▸ Extract
■ ■ ■ ■ ■
U.S News reports that children’s and infant’s liquid Tylenol was knowingly sold containing heavy metals for over a year. McNeil Consumer Healthcare, which is a subsidiary of the Johnson & Johnson company, was given a federal criminal charge over the issue – to which the company plead guilty. The contaminated medicine that was sold was over-the-counter, so an unknown number of people purchased it and gave it to their children, thinking it was a safe product.
Nickel, chromium, and iron particles were integrated into the liquid medicine during the manufacturing process and the company knew about this for at least a year – yet, did nothing to prevent or correct the contamination. To resolve the case and get the Justice Department to back off, Reuter’s reports the company agreed to pay a $25 million fine. It continues to make infant and children’s liquid Tylenol. …
Here’s where the terminology gets fuzzy: “the company knew about this for at least a year”. More precisely, some people “working for the company” knew about it but did nothing. So exactly who or what is to be held responsible? That depends on whether you want to reduce such abuses or simply shuttle fiat tokens from one branch of the fascist state to another. The responsible person is normally the decision maker(s) but in this case the “decision” amounts to a default collective inaction where no decision is made at all and the responsibility is projected onto the economically and intellectually expedient legal shorthand of corporate “personhood.”
In a natural context if one collectively autocatalytic network of chemical reaction cells “knowingly” poisons another then other CA networks gather to judge and constrain (or stop) the functioning of the first for the purpose of reducing such activity in the future. The first CAN can’t point to some subset of its neurons as the culprit and reduce their allocation of glucose or excrete them as punishment. The CAN is treated as a unit of responsibility, because whatever internal processes caused the behavior in question is understood to be a property of the whole, not of its individual cells. (unless you’re a quackiatrist of course)
On the other hand, if a CAN poisons a large number of unincorporated cells in its environment, there is no provision for constructing or allotting responsibility at all unless other CANs’ functioning is impaired due to their inability to incorporate or otherwise exploit the unincorporated cells in question. Aside from token gestures to “human rights” and “democracy”, this is the state of human-corporate relations.
Obviously corporations aren’t people. They are immortal, they are above responsibility for their human consequences as such, in fact they are unconscious of humans as moral agents at all. Their internal structure and dynamics is never open to question as a matter of allocating responsibility, except for their responsibility to convert external resources into external waste products and transfers of fiat currency to their human owners. It is their nature to exploit humans as they see fit without mercy. They are like olympian gods, making monumental decisions and occasionally waging cosmic battles far over our heads. But if you follow the light beam back to the projection booth, you’ll find it’s all a silly show put on by the scam artists that understand how such scams operate. The power of the illusion lies solely in its ability to alter the behavior of people based on their belief in the illusion.
If we are to allocate responsibility onto corporate decision makers as we do with each other, we first need to turn off the projector.
P.S. don’t tell my epidermal cells that they’re expendable cannon fodder in service to my neural cells.
■ ■ ■ ■ ■
▸ What the task asks
In the text on contaminated children's Tylenol, how large a fine did the company agree to pay to resolve the case?

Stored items
■ ■ ■ ■ ■
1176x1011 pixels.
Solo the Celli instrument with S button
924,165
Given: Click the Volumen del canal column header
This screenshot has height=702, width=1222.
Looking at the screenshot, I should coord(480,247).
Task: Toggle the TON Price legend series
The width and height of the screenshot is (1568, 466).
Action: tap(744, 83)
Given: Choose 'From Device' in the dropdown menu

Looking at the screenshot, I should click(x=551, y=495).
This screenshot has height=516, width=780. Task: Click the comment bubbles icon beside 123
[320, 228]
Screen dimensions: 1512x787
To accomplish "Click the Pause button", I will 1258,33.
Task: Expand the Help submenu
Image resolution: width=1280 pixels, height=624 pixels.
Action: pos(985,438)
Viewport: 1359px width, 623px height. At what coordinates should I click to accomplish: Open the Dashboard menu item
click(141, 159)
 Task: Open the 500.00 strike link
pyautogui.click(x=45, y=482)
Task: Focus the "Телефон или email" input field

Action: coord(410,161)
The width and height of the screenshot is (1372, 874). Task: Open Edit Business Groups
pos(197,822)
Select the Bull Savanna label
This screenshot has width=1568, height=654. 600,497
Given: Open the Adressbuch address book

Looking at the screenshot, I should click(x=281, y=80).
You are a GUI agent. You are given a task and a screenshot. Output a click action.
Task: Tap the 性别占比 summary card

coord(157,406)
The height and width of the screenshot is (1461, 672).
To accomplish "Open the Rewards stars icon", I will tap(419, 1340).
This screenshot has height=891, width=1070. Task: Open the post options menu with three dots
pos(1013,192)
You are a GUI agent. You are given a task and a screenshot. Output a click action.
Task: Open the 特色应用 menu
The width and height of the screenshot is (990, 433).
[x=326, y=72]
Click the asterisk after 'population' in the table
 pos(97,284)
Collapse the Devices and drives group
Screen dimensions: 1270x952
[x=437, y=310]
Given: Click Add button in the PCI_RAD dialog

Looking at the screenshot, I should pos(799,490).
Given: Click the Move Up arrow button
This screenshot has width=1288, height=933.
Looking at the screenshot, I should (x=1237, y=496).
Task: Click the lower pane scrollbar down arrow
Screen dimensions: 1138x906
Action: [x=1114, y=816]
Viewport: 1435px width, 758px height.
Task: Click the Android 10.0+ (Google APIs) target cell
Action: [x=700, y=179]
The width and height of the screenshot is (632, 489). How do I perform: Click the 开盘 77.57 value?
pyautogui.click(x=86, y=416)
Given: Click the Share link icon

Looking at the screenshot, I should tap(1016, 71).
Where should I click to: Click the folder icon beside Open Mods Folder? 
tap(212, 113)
■ ■ ■ ■ ■
▸ Your solution
$25 million